0

I would like to predict a multi-dimensional array using Long Short-Term Memory (LSTM) networks while imposing restrictions on the shape of the surface of interest.

I thought to accomplish this by setting some elements of the output (regions of the surface) in a functional relationship to others (simple scaling conditions).

Is it possible to set such custom activation functions for the output, whose argument are other output nodes, in Keras? If not, is there any other interface that allows this?

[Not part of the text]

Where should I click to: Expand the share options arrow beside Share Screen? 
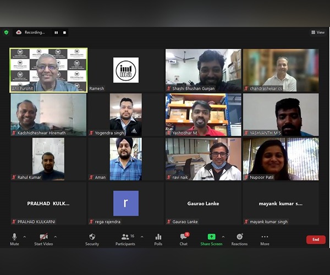[223, 237]
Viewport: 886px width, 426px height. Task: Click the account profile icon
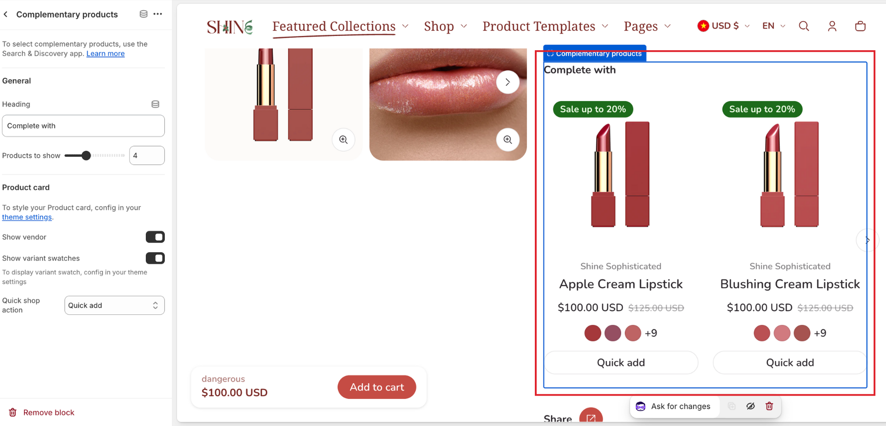coord(832,26)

Do you have any source to a manual?

Mr Frog
  • 296
  • 2
  • 16

1 Answers1

0

The keras-team on the GitHub answered the question about how to make a custom activation function.

There also is a question with a code with a custom activation function.

These pages may help you!


Additional comment

These pages were not enough for this question so I add the comment below;

Maybe PyTorch is better for customization than Keras. I tried to write such a network, though it is a very simple one, based on PyTorch tutorials and "Extending PyTorch with Custom Activation Functions"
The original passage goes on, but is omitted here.